66C.Commissioner of Police report

(1)On each occasion on which the Board is required to consider whether to make a release decision, or take release action, in relation to a relevant prisoner in custody for a homicide offence or homicide related offence, the Board must make a written request to the Commissioner of Police for a written report.

(2)The Board does not have to request a report if the Board is already satisfied that a member of the Police Force knows the location of the remains of the victim of the homicide offence.

(3)The report must deal with each of the following matters —

(a)in relation to the prisoner’s cooperation described in section 66B(1)(a) —

(i)the nature and extent of the prisoner’s cooperation; and

(ii)the timeliness of the prisoner’s cooperation; and

(iii)the truthfulness, completeness and reliability of any information or evidence provided by the prisoner; and

(iv)the significance and usefulness of the prisoner’s cooperation; and

(v)to the extent known to the Commissioner of Police, the prisoner’s mental capacity to provide relevant information or evidence;

(b)whether a member of the Police Force knows the location of the remains of the victim of the homicide offence.

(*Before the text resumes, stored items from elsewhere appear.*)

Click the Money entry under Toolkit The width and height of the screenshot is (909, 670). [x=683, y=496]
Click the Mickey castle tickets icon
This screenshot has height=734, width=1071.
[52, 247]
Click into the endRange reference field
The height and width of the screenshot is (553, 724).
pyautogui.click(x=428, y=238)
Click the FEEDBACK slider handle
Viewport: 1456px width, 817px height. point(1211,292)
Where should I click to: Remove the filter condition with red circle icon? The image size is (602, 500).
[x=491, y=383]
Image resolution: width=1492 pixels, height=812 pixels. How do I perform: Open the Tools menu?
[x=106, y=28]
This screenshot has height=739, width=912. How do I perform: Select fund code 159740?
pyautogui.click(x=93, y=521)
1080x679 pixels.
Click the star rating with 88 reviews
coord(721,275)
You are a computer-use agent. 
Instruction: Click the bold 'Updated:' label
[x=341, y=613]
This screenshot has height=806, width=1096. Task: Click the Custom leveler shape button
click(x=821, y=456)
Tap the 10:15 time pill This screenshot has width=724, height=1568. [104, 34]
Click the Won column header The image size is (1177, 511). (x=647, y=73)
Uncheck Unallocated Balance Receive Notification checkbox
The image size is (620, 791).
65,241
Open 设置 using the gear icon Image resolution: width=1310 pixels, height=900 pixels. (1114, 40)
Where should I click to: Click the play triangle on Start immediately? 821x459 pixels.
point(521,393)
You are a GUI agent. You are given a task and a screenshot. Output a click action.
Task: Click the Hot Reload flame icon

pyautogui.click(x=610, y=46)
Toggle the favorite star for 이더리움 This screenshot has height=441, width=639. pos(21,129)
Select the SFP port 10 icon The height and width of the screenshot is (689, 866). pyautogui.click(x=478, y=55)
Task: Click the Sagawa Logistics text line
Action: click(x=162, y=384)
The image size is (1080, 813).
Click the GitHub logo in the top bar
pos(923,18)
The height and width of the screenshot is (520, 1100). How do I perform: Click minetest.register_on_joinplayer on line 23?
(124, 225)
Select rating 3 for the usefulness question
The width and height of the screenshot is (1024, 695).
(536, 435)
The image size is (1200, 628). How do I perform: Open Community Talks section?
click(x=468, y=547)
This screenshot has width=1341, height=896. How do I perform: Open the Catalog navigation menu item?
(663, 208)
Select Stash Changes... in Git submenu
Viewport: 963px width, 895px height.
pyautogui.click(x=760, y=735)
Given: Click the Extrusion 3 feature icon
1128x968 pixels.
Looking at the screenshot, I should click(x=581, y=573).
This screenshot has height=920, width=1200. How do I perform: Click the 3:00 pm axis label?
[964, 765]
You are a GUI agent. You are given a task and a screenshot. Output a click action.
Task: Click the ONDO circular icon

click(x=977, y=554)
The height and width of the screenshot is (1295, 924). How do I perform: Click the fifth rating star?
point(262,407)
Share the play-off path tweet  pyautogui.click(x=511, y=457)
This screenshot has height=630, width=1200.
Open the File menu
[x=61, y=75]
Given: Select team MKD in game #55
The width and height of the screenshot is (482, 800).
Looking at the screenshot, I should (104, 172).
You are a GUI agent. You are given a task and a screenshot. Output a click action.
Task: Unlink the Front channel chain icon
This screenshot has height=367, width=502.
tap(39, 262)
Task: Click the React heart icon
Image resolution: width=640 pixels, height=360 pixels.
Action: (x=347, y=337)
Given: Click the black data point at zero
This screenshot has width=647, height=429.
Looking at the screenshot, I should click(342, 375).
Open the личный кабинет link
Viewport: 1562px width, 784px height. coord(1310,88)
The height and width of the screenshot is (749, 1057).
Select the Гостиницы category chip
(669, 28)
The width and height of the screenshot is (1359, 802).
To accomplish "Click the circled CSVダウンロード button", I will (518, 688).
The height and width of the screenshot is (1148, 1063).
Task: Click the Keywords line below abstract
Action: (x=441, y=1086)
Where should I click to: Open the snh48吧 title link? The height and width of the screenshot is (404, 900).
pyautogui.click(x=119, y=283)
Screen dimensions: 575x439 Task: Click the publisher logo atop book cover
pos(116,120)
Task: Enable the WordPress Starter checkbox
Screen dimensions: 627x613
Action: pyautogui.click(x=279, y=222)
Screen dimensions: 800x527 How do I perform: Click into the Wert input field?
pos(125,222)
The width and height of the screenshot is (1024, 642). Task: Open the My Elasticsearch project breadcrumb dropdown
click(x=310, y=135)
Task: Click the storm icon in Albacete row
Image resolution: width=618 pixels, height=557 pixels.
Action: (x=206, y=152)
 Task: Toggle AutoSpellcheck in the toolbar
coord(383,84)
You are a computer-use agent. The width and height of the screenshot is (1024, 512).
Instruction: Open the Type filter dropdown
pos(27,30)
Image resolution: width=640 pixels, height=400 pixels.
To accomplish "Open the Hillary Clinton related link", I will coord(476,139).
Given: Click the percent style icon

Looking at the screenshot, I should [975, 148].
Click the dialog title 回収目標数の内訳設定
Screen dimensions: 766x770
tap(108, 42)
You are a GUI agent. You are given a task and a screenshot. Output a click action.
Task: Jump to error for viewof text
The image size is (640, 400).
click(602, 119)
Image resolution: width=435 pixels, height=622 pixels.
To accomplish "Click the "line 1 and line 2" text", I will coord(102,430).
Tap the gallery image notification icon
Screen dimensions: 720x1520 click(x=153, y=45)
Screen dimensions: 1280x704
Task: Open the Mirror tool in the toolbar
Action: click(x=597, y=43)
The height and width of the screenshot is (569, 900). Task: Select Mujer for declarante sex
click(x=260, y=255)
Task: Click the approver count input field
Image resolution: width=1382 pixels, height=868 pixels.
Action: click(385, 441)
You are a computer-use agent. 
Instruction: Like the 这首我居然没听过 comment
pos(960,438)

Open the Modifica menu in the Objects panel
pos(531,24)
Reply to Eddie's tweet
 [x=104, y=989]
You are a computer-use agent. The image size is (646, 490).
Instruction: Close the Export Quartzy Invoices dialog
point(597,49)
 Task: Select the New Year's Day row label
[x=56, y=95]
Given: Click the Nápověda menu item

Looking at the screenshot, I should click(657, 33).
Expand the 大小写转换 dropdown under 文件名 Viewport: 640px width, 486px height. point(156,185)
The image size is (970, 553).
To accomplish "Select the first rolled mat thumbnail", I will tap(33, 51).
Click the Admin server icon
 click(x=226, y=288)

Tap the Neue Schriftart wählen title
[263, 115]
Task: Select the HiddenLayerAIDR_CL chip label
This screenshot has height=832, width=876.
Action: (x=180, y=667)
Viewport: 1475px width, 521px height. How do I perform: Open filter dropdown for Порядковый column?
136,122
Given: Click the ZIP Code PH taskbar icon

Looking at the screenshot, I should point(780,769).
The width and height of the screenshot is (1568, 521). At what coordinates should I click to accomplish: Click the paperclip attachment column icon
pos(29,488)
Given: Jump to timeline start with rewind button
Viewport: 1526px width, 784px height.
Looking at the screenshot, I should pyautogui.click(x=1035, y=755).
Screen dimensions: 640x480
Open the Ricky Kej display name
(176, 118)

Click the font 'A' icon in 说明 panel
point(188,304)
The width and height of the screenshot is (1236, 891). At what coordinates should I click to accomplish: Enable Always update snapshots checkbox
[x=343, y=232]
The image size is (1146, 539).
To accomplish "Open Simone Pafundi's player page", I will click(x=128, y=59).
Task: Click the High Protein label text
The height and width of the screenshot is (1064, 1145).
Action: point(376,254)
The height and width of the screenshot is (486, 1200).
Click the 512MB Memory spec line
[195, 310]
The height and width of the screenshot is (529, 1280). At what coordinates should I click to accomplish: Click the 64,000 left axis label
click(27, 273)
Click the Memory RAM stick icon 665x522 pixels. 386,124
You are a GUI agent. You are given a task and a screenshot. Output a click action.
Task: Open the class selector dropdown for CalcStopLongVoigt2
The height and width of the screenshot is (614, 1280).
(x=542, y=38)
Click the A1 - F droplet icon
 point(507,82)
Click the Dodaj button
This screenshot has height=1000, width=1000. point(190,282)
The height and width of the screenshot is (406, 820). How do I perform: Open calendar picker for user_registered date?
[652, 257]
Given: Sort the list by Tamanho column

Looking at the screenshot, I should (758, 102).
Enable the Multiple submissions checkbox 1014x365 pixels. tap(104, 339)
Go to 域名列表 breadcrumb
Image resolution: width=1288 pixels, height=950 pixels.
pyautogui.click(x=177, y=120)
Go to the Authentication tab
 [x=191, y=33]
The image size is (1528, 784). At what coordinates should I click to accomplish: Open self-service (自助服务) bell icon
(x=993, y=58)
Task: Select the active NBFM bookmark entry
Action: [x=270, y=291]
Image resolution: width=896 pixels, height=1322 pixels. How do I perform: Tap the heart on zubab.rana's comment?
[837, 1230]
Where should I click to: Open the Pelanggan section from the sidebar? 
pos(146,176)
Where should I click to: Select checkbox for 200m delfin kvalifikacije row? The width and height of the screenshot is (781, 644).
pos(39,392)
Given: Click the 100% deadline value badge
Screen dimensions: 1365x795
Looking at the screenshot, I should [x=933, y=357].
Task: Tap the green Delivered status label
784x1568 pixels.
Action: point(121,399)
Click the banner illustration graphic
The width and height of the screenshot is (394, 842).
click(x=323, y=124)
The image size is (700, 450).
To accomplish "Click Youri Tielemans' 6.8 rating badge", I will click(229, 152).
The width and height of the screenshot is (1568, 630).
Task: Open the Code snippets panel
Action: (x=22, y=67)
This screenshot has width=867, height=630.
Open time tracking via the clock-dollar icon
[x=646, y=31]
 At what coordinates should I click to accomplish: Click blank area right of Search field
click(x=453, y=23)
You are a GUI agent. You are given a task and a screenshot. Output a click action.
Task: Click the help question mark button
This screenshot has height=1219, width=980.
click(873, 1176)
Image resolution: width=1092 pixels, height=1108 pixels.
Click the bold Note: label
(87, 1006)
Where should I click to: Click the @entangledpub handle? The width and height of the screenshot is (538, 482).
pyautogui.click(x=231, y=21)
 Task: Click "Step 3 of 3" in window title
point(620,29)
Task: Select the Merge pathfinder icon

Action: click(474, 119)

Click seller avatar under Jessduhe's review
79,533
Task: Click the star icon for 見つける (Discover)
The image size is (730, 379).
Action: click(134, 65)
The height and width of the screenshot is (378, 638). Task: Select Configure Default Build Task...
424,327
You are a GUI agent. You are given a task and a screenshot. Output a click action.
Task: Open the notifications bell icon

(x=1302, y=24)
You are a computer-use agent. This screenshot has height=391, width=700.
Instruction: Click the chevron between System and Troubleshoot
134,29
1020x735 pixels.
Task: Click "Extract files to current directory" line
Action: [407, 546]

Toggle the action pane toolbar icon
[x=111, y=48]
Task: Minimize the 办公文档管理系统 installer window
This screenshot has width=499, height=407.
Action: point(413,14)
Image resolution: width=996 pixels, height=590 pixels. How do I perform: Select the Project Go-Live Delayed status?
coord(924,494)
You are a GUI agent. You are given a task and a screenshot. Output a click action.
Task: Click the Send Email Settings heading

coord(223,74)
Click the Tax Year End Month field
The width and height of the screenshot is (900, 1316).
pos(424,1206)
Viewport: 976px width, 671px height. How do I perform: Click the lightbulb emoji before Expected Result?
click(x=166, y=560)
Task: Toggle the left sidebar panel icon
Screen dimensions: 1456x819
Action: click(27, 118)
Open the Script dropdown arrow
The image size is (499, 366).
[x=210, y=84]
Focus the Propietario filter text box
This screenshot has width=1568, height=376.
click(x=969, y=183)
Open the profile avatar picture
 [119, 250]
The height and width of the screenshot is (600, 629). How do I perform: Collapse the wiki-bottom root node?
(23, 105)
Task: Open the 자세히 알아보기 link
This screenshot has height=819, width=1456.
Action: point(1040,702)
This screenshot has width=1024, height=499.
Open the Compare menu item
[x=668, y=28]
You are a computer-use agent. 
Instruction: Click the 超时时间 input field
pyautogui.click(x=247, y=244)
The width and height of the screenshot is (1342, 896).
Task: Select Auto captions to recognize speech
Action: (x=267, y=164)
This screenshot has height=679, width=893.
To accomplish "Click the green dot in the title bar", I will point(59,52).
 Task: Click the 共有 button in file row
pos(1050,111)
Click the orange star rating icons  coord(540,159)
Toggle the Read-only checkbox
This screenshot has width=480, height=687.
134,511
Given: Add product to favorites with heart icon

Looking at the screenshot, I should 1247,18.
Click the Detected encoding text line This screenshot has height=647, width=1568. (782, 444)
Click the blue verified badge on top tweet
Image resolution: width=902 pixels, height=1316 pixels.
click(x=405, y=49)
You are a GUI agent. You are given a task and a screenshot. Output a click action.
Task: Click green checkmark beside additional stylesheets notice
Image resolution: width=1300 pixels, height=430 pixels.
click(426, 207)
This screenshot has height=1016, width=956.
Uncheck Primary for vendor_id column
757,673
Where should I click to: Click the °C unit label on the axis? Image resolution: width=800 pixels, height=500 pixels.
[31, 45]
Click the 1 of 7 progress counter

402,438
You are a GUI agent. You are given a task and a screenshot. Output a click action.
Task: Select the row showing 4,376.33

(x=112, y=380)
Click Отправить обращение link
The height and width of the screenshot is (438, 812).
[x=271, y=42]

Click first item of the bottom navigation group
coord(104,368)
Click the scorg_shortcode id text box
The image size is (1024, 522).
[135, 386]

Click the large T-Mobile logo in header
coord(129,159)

(4)The Commissioner of Police must give the Board the report within a reasonable period of time after receiving the request.

(5)If the Board requests a report the Board must, when deciding whether it is satisfied for the purposes of section 66B(1), take into account the matters referred to in subsection (3) as dealt with in the report.

[Section 66C inserted: No. 2 of 2018 s. 9.]

Division 2Automatic cancellation

67.Cancellation automatic if prisoner imprisoned for offence committed on early release order

(1)If a prisoner, while subject to an early release order, commits an offence (in this State or elsewhere) and is sentenced to imprisonment for that offence —

(a)any early release order applicable to the prisoner when the offence was committed is cancelled by virtue of this section; and

(b)any early release order made in respect of the prisoner on or after the date on which the offence was committed and before the sentence of imprisonment was imposed is cancelled by virtue of this section, irrespective of whether it had taken effect or not.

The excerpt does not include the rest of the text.